A fare hike is on the anvil for passenger ferries operated across the State by the State Water Transport Department (SWTD).
Ferry fares fixed in 2001 were not revised during the past 12 years. Commuters now travel up to 3 km by paying a minimum fare of Rs.2. The shortfall in income used to be compensated for by the State Government through supplementary demand of grant.
The National Transportation Planning and Research Centre (NATPAC) is ready with a study on the viability of the 51 ferry services which operate mainly in Ernakulam, Alappuzha and Kollam. The agency will hand over a report on fare revision to the State government by this month-end.
The report will specify how to operate the services without incurring loss. The report is also expected to throw light on problems such as low fuel efficiency, slow speed of boats, and inherent weaknesses in the SWTD’s administration.
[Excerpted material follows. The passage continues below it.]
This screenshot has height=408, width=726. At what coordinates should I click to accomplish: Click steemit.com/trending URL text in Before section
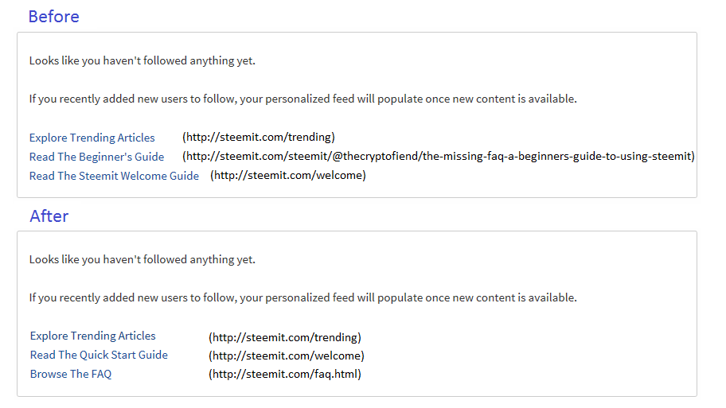[259, 137]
This is the first time that such a scientific study is being done by NATPAC. The agency suggests fare revision for buses, autos and taxi cars.
“A fortnight ago, prior to fixing an index on the fare revision, officials of NATPAC discussed with us details like the operating cost of ferries and other expenses incurred by the department,” said Shaji B. Nair, the Director of SWTD.
During the last decade, the department had forwarded to the government three proposals for fare revision. The government decided to take a wait and watch approach, as the ferries catered to the needs of thousands of commuters who lived in islands and backward areas which did not have alternative modes of transport. In Ernakulam alone, 15,000 passengers use the ferry service daily.
Bulk diesel consumer
The demand for speeding up the fare revision process gained impetus after oil companies included the SWTD in the bulk consumer of diesel category.
Mr. Nair said the department’s monthly expenses increased by over Rs.20 lakh per month after it was recognised as a bulk consumer. The ferries need 1.8 lakh litres of diesel each month. The annual income from sale of tickets is approximately Rs.6 crore. The ‘bulk customer’ tag alone has increased the department’s annual fuel bill by Rs 2.40 crore. Till 2001, the fare hikes used to be nominal.
The gaping deficit between income and expenditure was one of the reasons cited by the SWTD for its inability to augment its fleet, despite massive demand.
Though estimates say that the operational cost is 10 times the revenue, a proportionate fare hike is unlikely, because of socio-economic factors.